Work order »
With all images left out, restate the records below exactly as written.

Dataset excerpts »
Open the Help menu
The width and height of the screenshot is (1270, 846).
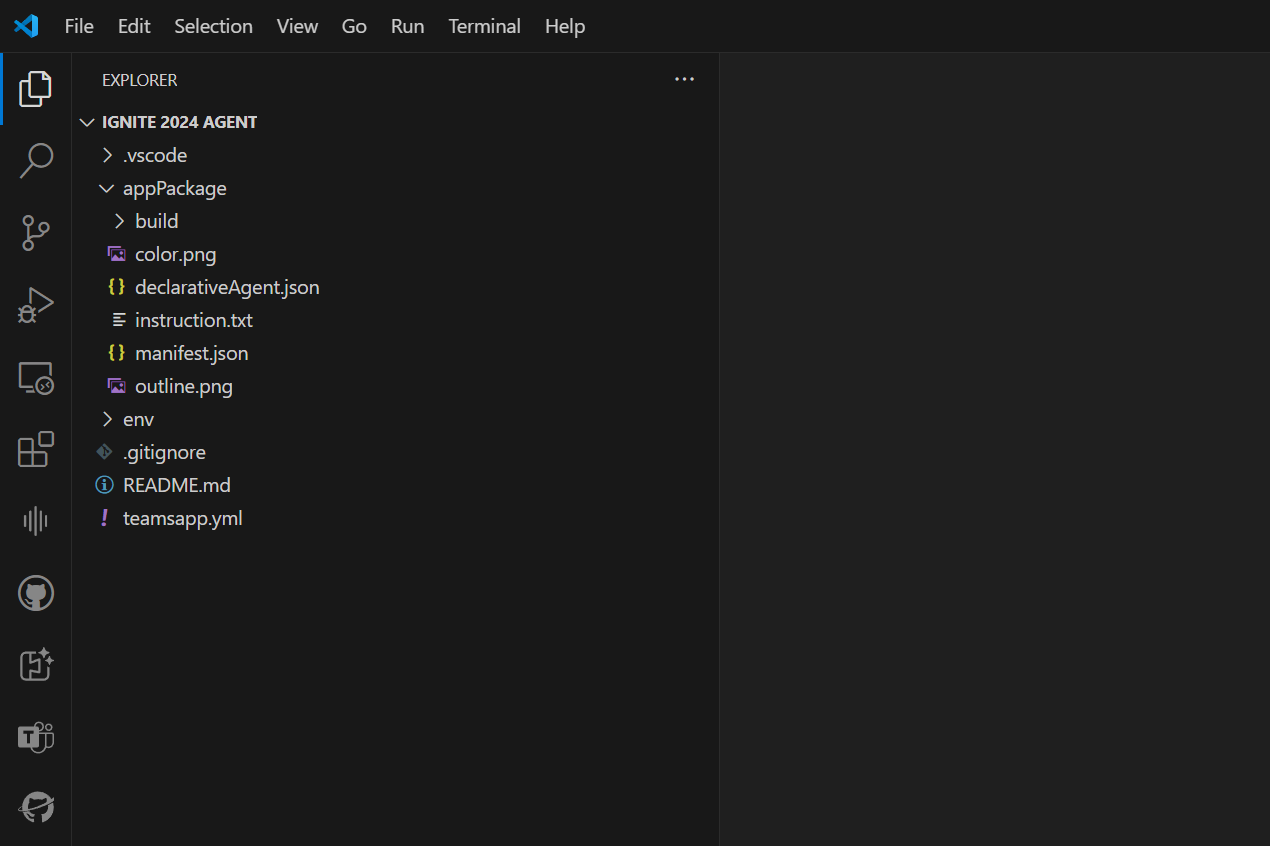click(x=564, y=26)
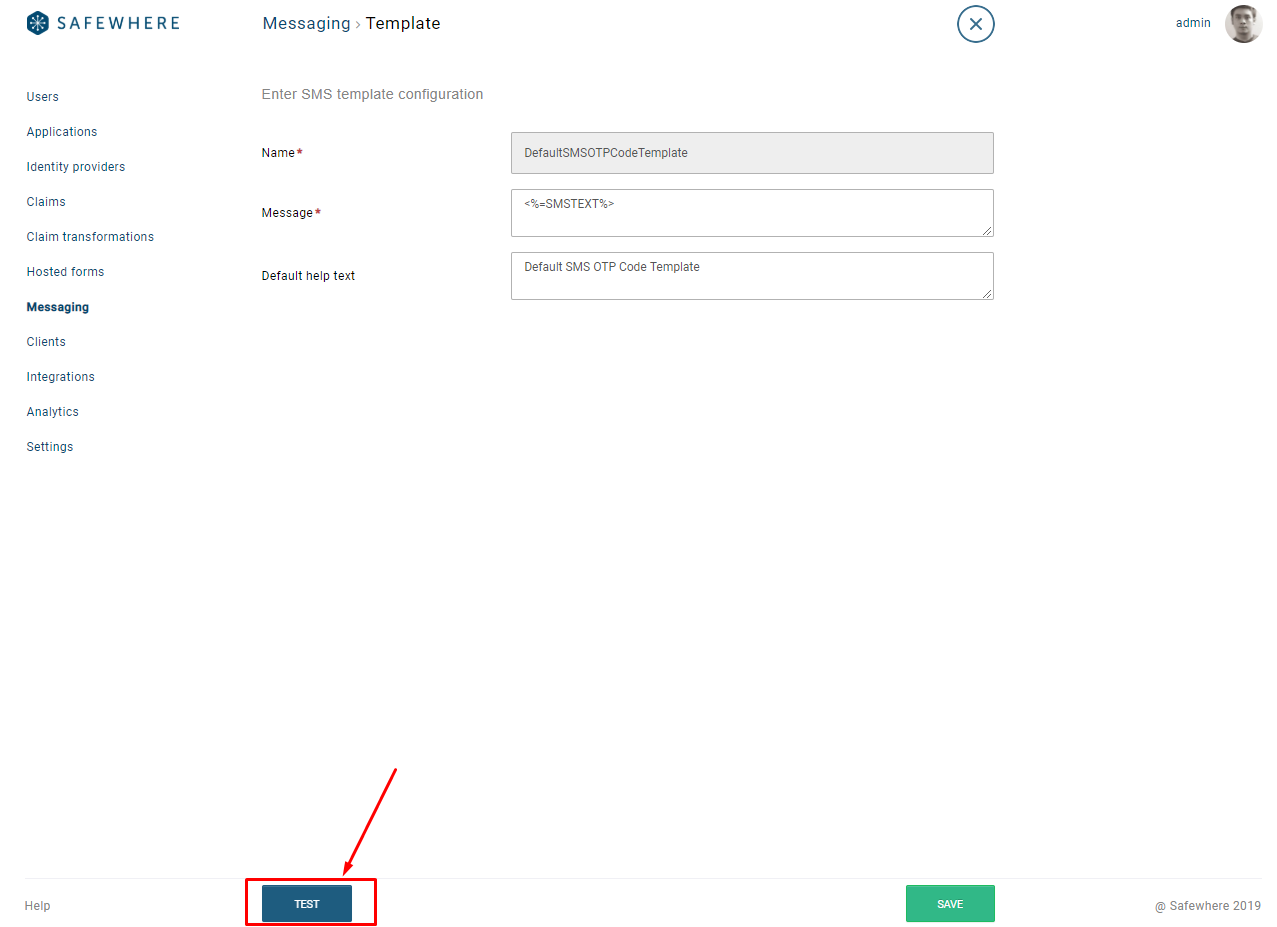Open the Applications section

pyautogui.click(x=61, y=131)
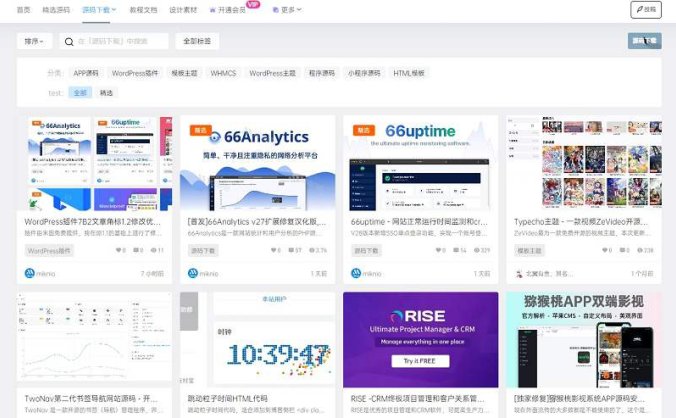Click mikrio avatar under WordPress plugin card
Viewport: 676px width, 418px height.
[x=29, y=273]
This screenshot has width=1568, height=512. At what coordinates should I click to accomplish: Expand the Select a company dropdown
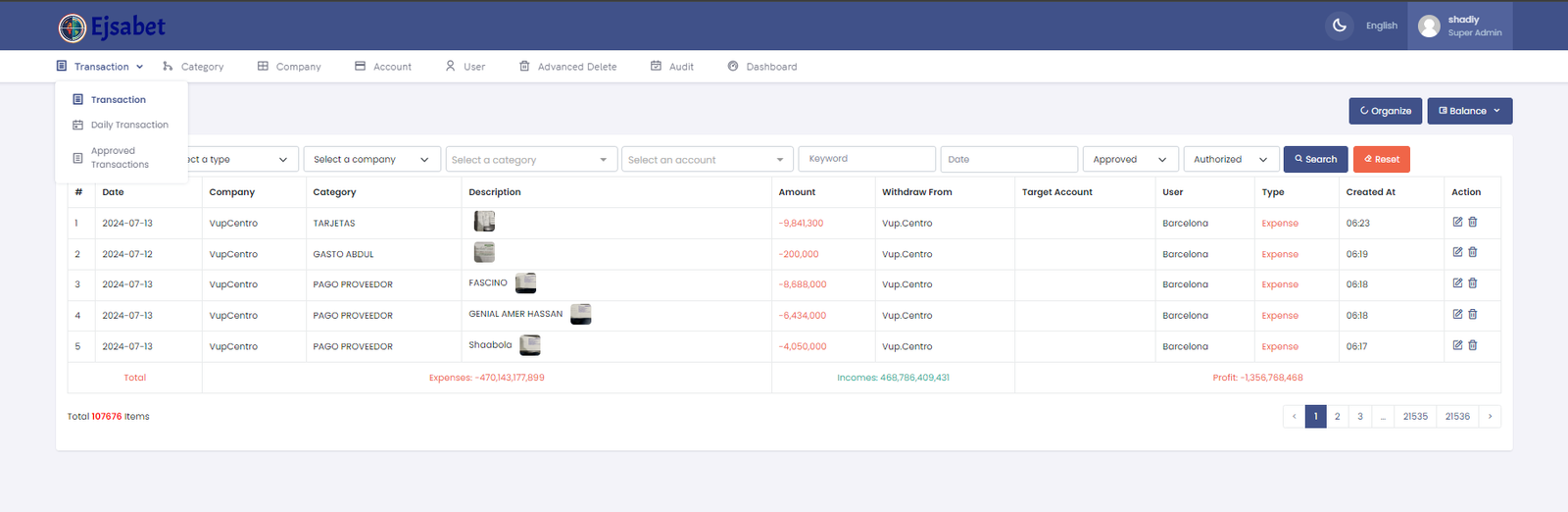point(370,159)
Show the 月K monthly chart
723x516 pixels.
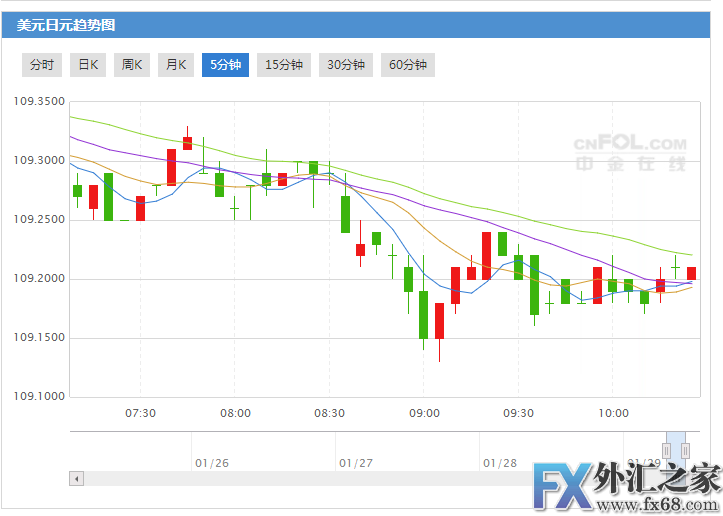(176, 65)
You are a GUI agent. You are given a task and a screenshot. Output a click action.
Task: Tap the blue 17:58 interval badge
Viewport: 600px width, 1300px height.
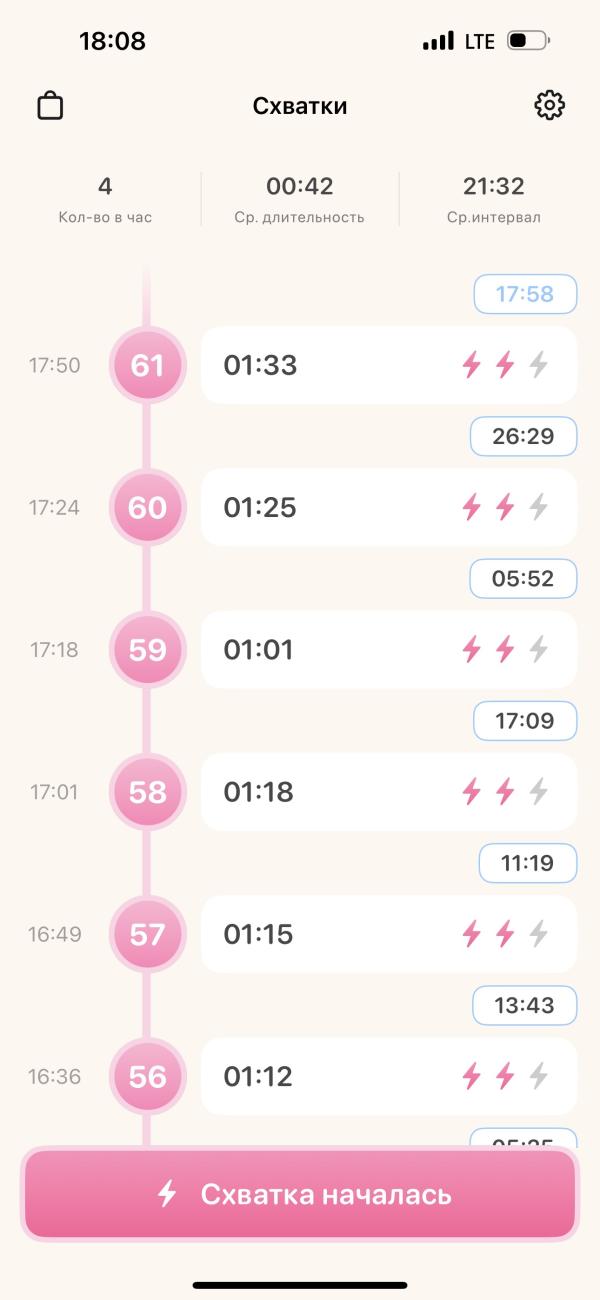[525, 294]
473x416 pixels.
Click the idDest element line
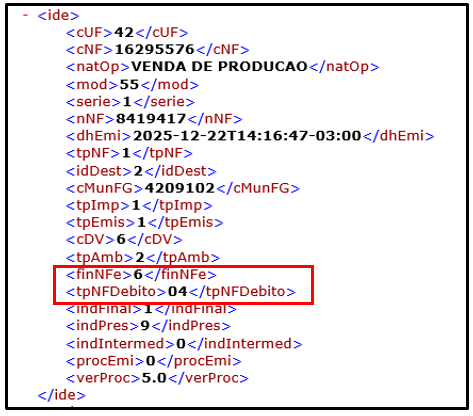[141, 171]
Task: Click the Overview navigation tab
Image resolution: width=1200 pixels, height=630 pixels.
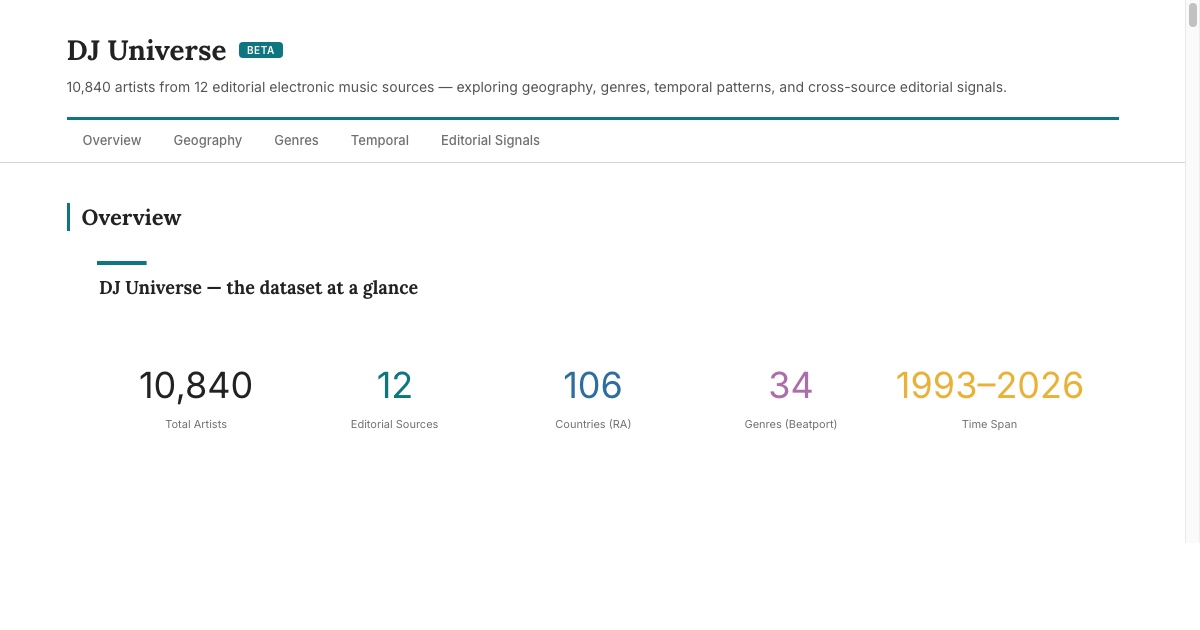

Task output »
Open the Help menu
The width and height of the screenshot is (1270, 846).
click(x=564, y=26)
Open the Applications section

pyautogui.click(x=61, y=131)
Click mikrio avatar under WordPress plugin card
Viewport: 676px width, 418px height.
[x=29, y=273]
This screenshot has width=1568, height=512. At what coordinates should I click to accomplish: Expand the Select a company dropdown
point(370,159)
Show the 月K monthly chart
723x516 pixels.
(176, 65)
You are a GUI agent. You are given a task and a screenshot. Output a click action.
Task: Tap the blue 17:58 interval badge
Viewport: 600px width, 1300px height.
[525, 294]
473x416 pixels.
Click the idDest element line
[141, 171]
Task: Click the Overview navigation tab
Image resolution: width=1200 pixels, height=630 pixels.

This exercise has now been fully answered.